When using type hints, you do end up putting a space around the =
sign for the function’s keyword parameters:
def caesar(input_string: str, rotation: int = 1) -> str:
...
Docstrings
Python allows the author to include built-in documentation for functions using a """docstrings"""
immediately after the function declaration.

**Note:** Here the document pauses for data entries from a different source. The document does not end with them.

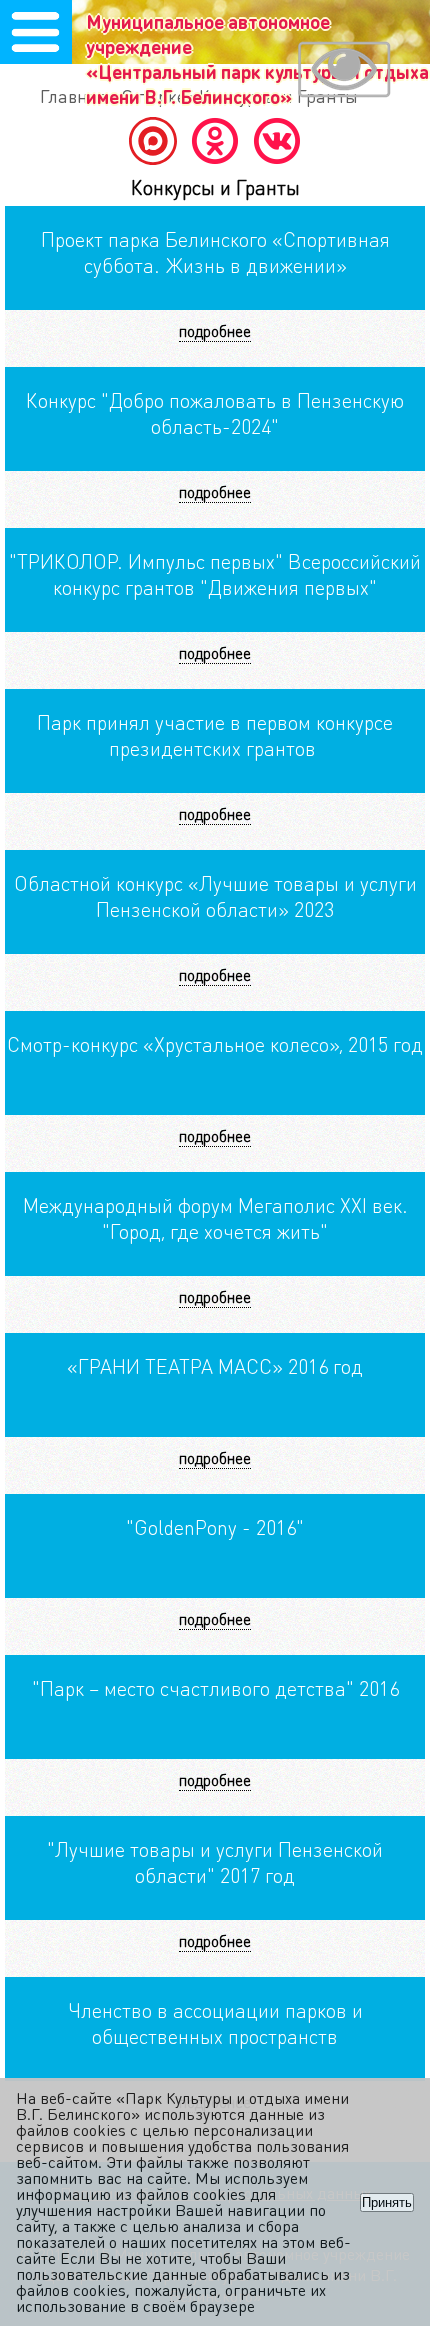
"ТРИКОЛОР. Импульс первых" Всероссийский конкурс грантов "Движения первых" (215, 574)
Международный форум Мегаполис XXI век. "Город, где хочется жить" (215, 1218)
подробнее (215, 330)
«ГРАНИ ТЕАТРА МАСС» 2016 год (215, 1366)
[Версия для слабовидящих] (344, 72)
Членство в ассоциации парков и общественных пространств (215, 2023)
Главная (74, 95)
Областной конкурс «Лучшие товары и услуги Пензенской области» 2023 (215, 896)
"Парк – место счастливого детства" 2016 (215, 1688)
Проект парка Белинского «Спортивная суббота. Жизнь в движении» (215, 252)
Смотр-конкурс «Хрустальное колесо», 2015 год (215, 1044)
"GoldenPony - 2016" (215, 1527)
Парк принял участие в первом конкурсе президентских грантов (215, 735)
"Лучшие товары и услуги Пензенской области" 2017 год (215, 1862)
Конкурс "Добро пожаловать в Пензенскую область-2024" (215, 413)
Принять (387, 2202)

def caesar(input_string: str, rotation: int = 1) -> str:
"""
Encrypt an input string using a “Caesar Cipher”, where each
alphabetic character is replaced by the alphabetic character
`rotation` characters after it, wrapping around from `z` back
to `a`.
"""
...
Bugs
As others have noted, the program has bugs which happen when a rotation larger than 25 is used, or non-lowercase letters is given as input.
Efficiency
When translating longer texts, the method used is inefficient. For instance, when translating "stackoverflow"
, the translation for the letter “o” is computed more than once.
For translation of longer blocks of text, it would be more efficient to determine the translation key once, ahead of time, and then simply looking up the correct translation for each character.
def caesar(input_string: str, rotation: int = 1) -> str:
"""
Encrypt an input string using a “Caesar Cipher”, where each
alphabetic character is replaced by the alphabetic character
`rotation` characters after it, wrapping around from `z` back
to `a`.
"""
key = {}
for ch in string.ascii_lowercase:
key[ch] = chr((ord(ch) - ord('a') + rotation) % 26 + ord('a')
return ''.join(key.get(ch, ch) for ch in input_string)
Python actually has a built-in translation function for this purpose. Once the key
has been created, a translation table may be generated, and used.
def caesar(input_string: str, rotation: int = 1) -> str:
"""
Encrypt an input string using a “Caesar Cipher”, where each
alphabetic character is replaced by the alphabetic character
`rotation` characters after it, wrapping around from `z` back
to `a`.
"""
key = {}
for ch in string.ascii_lowercase:
key[ch] = chr((ord(ch) - ord('a') + rotation) % 26 + ord('a')
translation_table = str.maketrans(key)
return input_string.translate(translation_table)
Ideally, this translation_table
would only be created once, and could be reused for other translations.